04 Jun 2009
EMC has started a bidding war with its storage rival NetApp for data de-duplication specialist Data Domain. Two weeks ago NetApp announced a “definitive agreement” to buy Data Domain, but this week EMC made an uninvited US$1.8 billion all-cash counter offer, trumping NetApp’s already hefty $1.5 billion cash-and-stock bid. We believe that this a defensive move by EMC, which we think is prepared to pay a premium to keep Data Domain out of NetApp’s hands.
Data Domain is worth fighting over, but the price is very high
De-duplication is already extremely useful when dealing with backups, because it can dramatically shrink what are often huge volumes of backup data. In quite a different implementation, it is also likely to become useful for live data, at least for near-line or archive data where access speeds are not critical.
Data Domain is a very strong player in data-centre backup de-duplication, and by some estimates last year owned two-thirds of that market. The other high-profile company in this sector was Diligent. Last year IBM snapped up Diligent for a reported $200 million, which is now looking like a very good move.
In 2008 Data Domain doubled its revenues to $274 million, and for this year it is forecasting revenue growth of around 36 per cent. That is consistent with the 50% growth it has posted for the first quarter (which is very impressive in the current climate.)
Alongside that growing revenue, whichever storage giant ends up owning Data Domain will also gain a lever to prise open the doors of its rival’s customers’ data centres. A strong de-dupe product is an essential part of a one-stop shop offer or storage stack.
Neither EMC nor NetApp have such a product of their own right now. In 2006, EMC bought de-dupe specialist Avamar for $165 million. But Avamar’s technology was designed for a different job, to de-duplicate backup data originating at branch offices, and not inside the data centre. For the latter, EMC has had to re-brand products made by Quantum.
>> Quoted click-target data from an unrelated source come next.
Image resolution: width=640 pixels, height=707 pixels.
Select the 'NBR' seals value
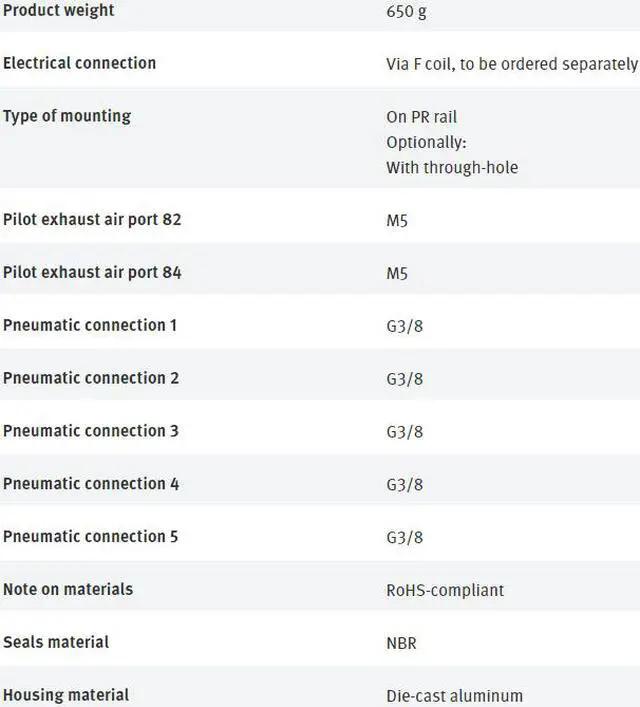tap(401, 643)
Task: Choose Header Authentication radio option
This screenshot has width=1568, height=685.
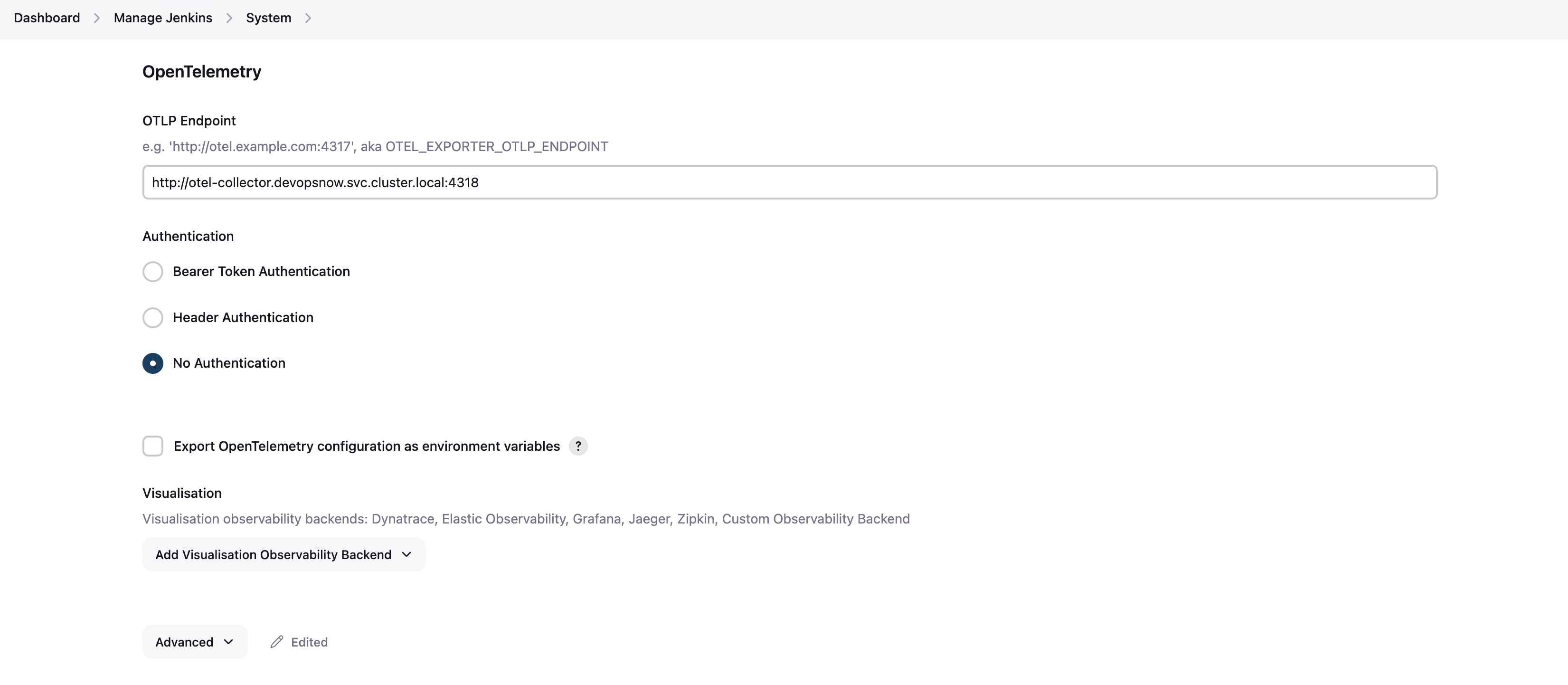Action: point(153,317)

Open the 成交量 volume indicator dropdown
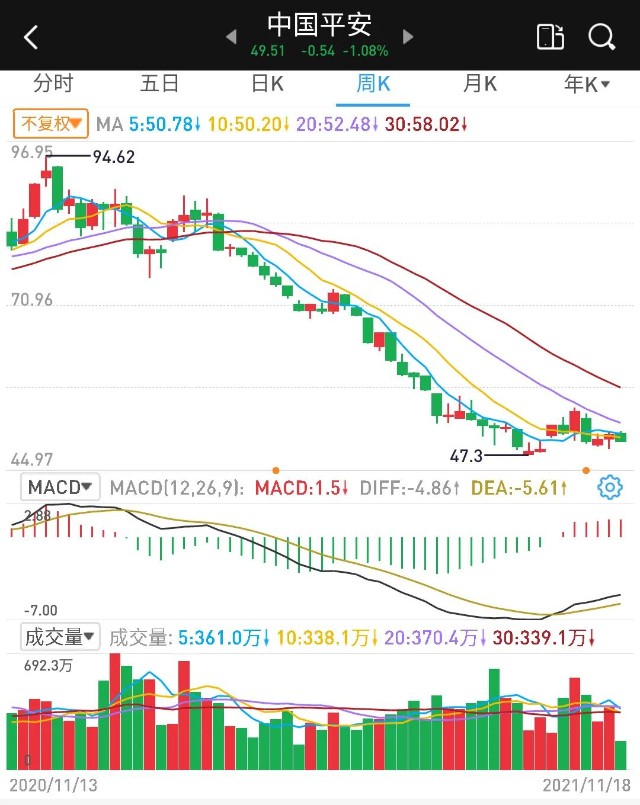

NetApp began selling a de-duplicating feature for its disk arrays in 2007, which is very useful for near-line or archive data, but cannot handle huge data-centre backups. Late last year NetApp took its first step towards plugging that gap, when it added de-duplication features to its existing backup storage systems. But NetApp still has plenty of work to do to match the features and performance of Data Domain’s products. The quicker path is to buy Data Domain.
EMC has been caught on the hop
Although Avamar was a success for EMC, it did not deliver everything that EMC had hoped for. EMC was not able to fully deliver on its promise to convert Avamar’s technology into a data-centre de-dupe engine (from a source into a target system). That is clear from EMC’s decision only two months ago to lend Quantum $100 million to spend on de-duplication development.
EMC apparently did not know that Data Domain was open to offers. In an open letter that it sent to Data Domain this week, it chided Data Domain for not calling EMC before agreeing to be bought by NetApp. As soon as EMC heard of the deal, it moved quickly. Only two weeks have passed, but EMC has promised Data Domain that it has completed its due diligence and that its offer is cash on the nail, all questions already answered. EMC has a reputation as a decisive company that commits itself strongly to its plans. It has had to change its plan, and could now end up with at least two dogs in the fight – Quantum’s and Data Domain’s. But it is acting firmly.
Data Domain was obviously very happy at the prospect of becoming a NetApp company; otherwise it would have approached EMC for an alternative offer. But EMC is bigger. Also, unlike NetApp, EMC has a strong history of successful acquisitions that were good for the companies that it bought. VMware is only one jewel in EMC’s crown.
At the time of writing, Data Domain had still made no public move. It may well be waiting for NetApp to respond. NetApp has already put a lot of money on the table. Now it has to decide whether to lay out even more.